▶ What you will do:
Once you reach the line with "323-750-1277 (613, 2511)" below, copy each line exactly, stopping after the line with "[Tetra Reptomin Menu", and skip any pictures.

▶ Available data:
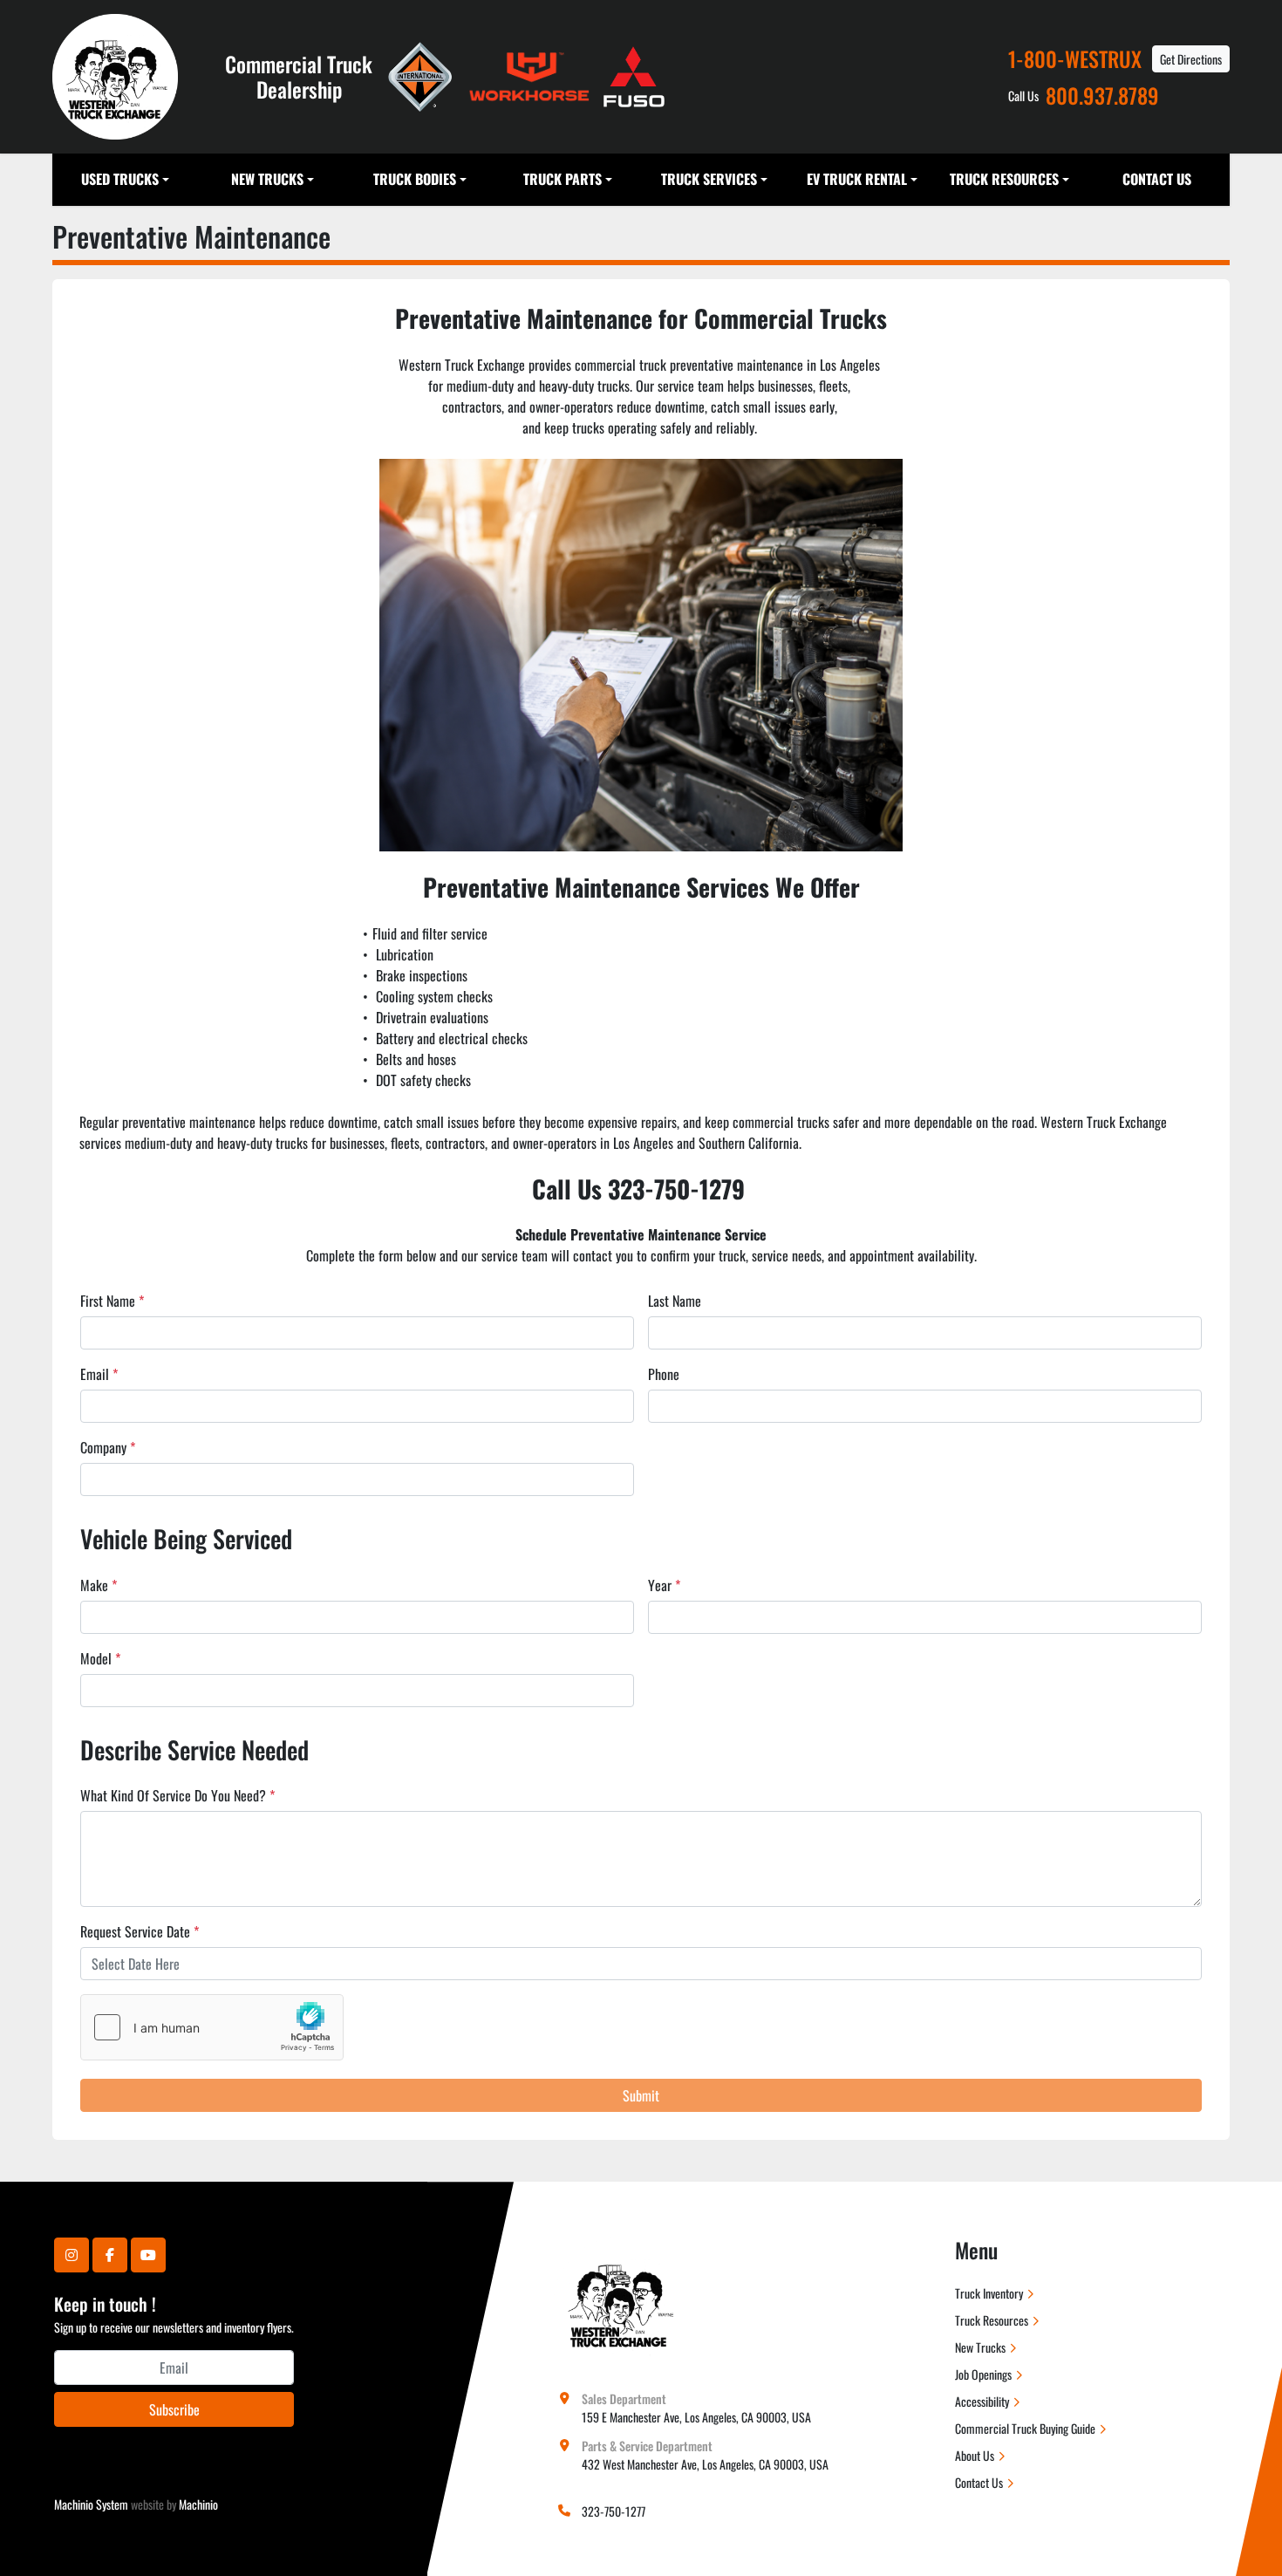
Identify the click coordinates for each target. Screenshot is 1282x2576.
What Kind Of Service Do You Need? (177, 1795)
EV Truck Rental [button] (857, 178)
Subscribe (174, 2409)
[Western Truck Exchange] (619, 2301)
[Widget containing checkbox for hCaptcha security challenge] (212, 2027)
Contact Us (1156, 178)
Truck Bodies (414, 179)
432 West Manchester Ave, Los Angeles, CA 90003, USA (705, 2464)
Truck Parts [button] (562, 178)
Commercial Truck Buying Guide (1025, 2428)
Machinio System (91, 2504)
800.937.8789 (1102, 95)
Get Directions (1191, 59)
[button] (125, 180)
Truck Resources (991, 2320)
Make (98, 1585)
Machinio (198, 2504)
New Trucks (267, 179)
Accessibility (982, 2401)
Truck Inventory (989, 2293)
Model (100, 1658)
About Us (974, 2455)
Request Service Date (139, 1931)
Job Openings (983, 2374)
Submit (641, 2095)
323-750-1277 (613, 2511)
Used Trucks (120, 179)
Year (664, 1585)
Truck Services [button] (709, 178)
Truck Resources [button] (1004, 178)
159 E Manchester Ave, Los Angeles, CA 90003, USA (696, 2417)
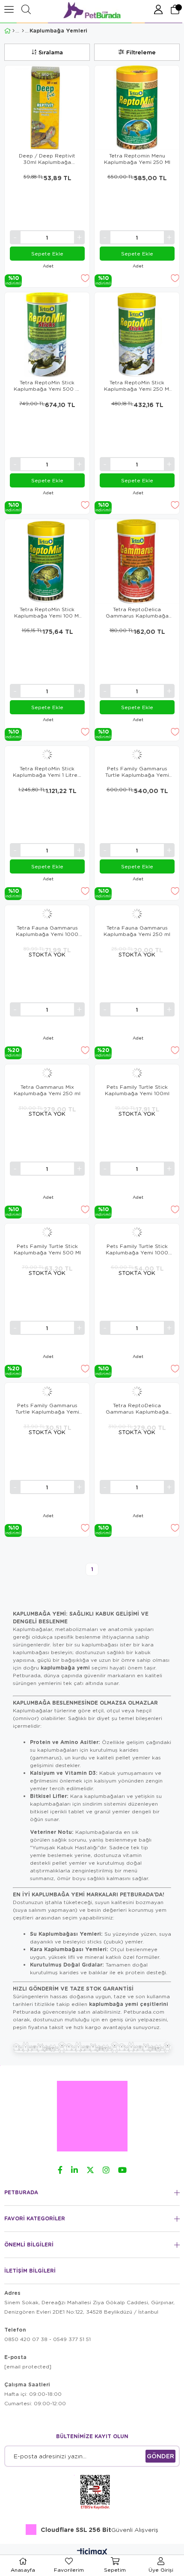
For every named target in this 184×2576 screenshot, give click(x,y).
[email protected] (27, 2366)
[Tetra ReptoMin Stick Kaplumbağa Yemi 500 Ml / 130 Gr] (47, 334)
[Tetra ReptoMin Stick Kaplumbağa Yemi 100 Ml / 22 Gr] (47, 561)
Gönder (160, 2456)
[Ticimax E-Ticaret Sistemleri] (92, 2552)
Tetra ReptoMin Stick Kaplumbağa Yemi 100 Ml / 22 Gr (47, 612)
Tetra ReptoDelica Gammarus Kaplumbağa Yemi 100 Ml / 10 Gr (137, 612)
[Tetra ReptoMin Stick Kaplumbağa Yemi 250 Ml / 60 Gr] (137, 334)
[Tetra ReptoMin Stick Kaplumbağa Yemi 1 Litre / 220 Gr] (47, 754)
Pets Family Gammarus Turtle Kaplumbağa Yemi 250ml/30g (137, 771)
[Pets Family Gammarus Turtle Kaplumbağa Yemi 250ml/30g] (137, 754)
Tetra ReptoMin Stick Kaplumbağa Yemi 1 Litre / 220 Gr (47, 771)
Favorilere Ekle (85, 278)
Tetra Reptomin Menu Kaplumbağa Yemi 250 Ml (137, 158)
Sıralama (51, 52)
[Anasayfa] (13, 30)
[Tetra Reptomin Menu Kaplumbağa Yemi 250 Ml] (137, 107)
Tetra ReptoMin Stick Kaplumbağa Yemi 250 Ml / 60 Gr (137, 385)
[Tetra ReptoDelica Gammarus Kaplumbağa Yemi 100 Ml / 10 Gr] (137, 561)
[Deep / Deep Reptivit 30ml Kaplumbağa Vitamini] (47, 107)
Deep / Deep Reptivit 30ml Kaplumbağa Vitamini (47, 158)
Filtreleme (141, 52)
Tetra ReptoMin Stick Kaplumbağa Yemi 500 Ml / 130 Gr (47, 385)
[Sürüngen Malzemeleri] (23, 30)
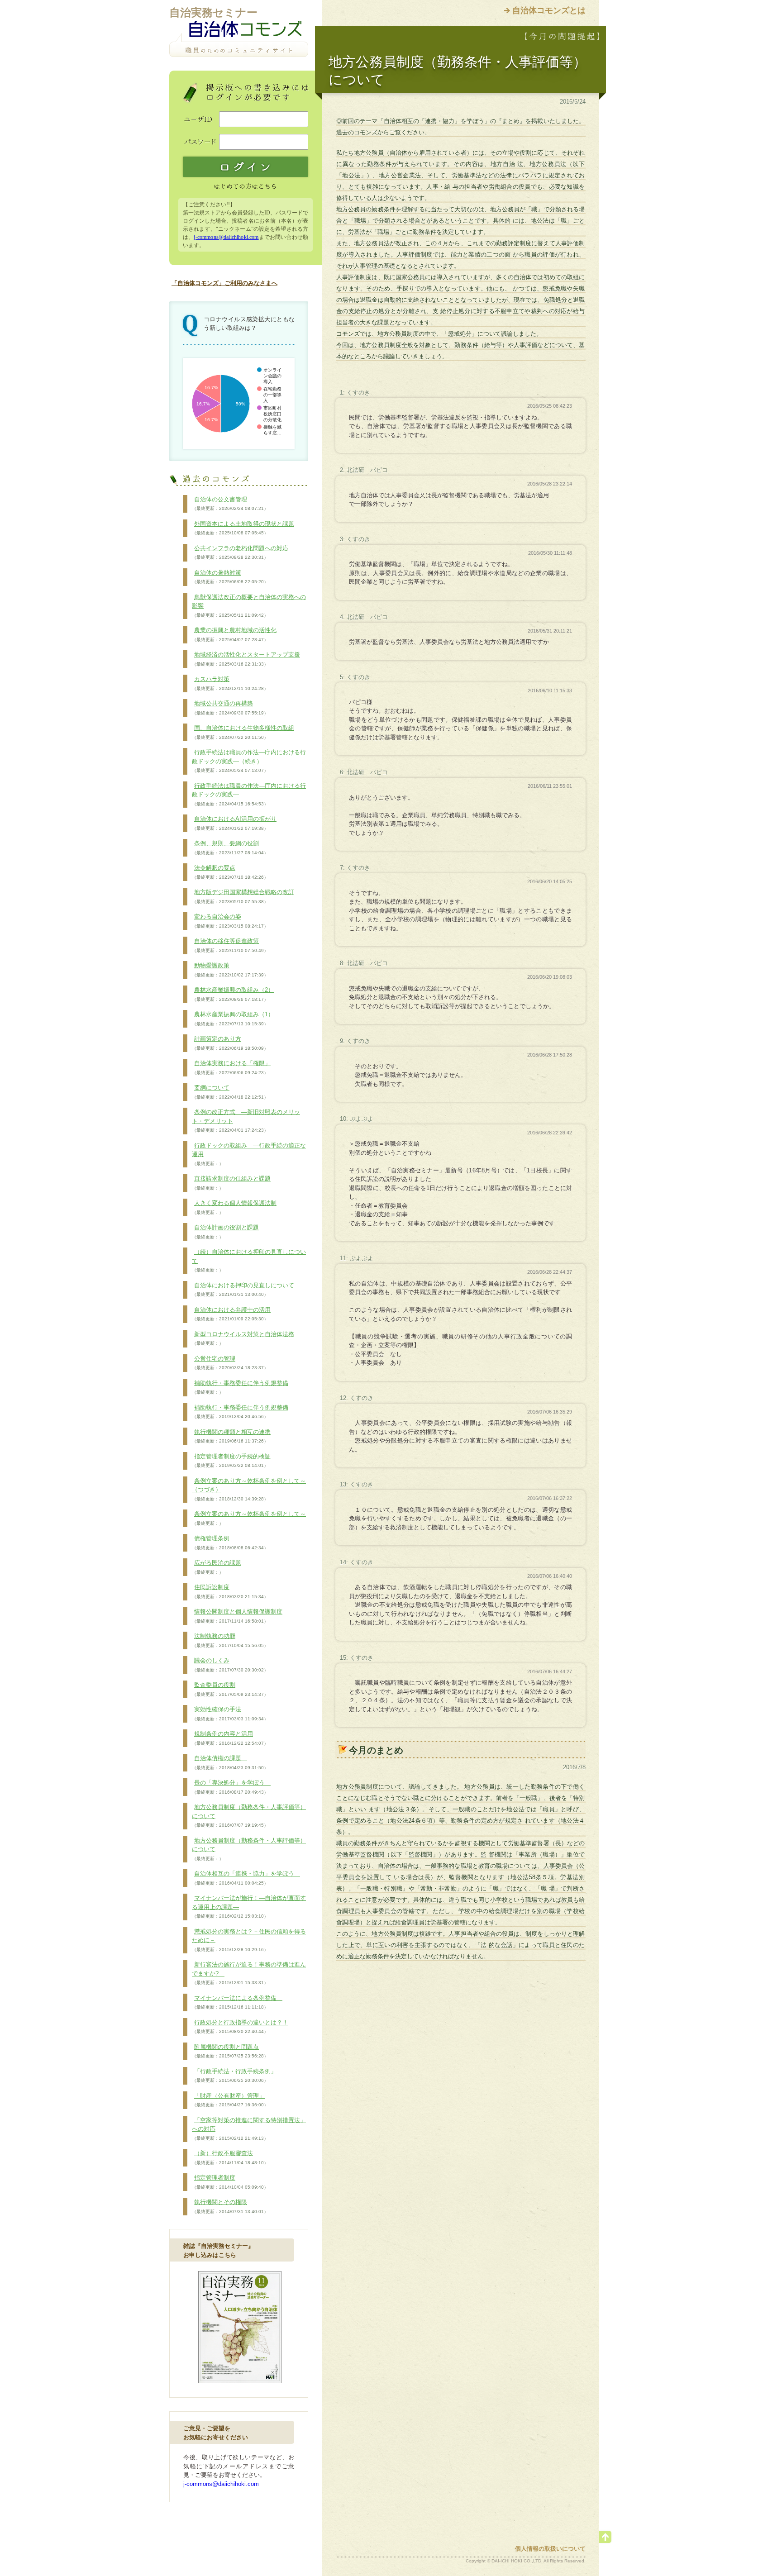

▶ Finished task:
323-750-1277 (613, 2511)
Used Trucks (120, 179)
Year (664, 1585)
Truck Services [button] (709, 178)
Truck Resources [button] (1004, 178)
159 E Manchester Ave, Los Angeles, CA 90003, USA (696, 2417)
For every named target in this 184×2576 screenshot, give click(x,y).
[email protected] (27, 2366)
[Tetra ReptoMin Stick Kaplumbağa Yemi 500 Ml / 130 Gr] (47, 334)
[Tetra ReptoMin Stick Kaplumbağa Yemi 100 Ml / 22 Gr] (47, 561)
Gönder (160, 2456)
[Ticimax E-Ticaret Sistemleri] (92, 2552)
Tetra ReptoMin Stick Kaplumbağa Yemi 100 Ml / 22 Gr (47, 612)
Tetra ReptoDelica Gammarus Kaplumbağa Yemi 100 Ml / 10 Gr (137, 612)
[Tetra ReptoMin Stick Kaplumbağa Yemi 250 Ml / 60 Gr] (137, 334)
[Tetra ReptoMin Stick Kaplumbağa Yemi 1 Litre / 220 Gr] (47, 754)
Pets Family Gammarus Turtle Kaplumbağa Yemi 250ml/30g (137, 771)
[Pets Family Gammarus Turtle Kaplumbağa Yemi 250ml/30g] (137, 754)
Tetra ReptoMin Stick Kaplumbağa Yemi 1 Litre / 220 Gr (47, 771)
Favorilere Ekle (85, 278)
Tetra Reptomin Menu Kaplumbağa Yemi 250 Ml (137, 158)
Sıralama (51, 52)
[Anasayfa] (13, 30)
[Tetra Reptomin Menu Kaplumbağa Yemi 250 Ml] (137, 107)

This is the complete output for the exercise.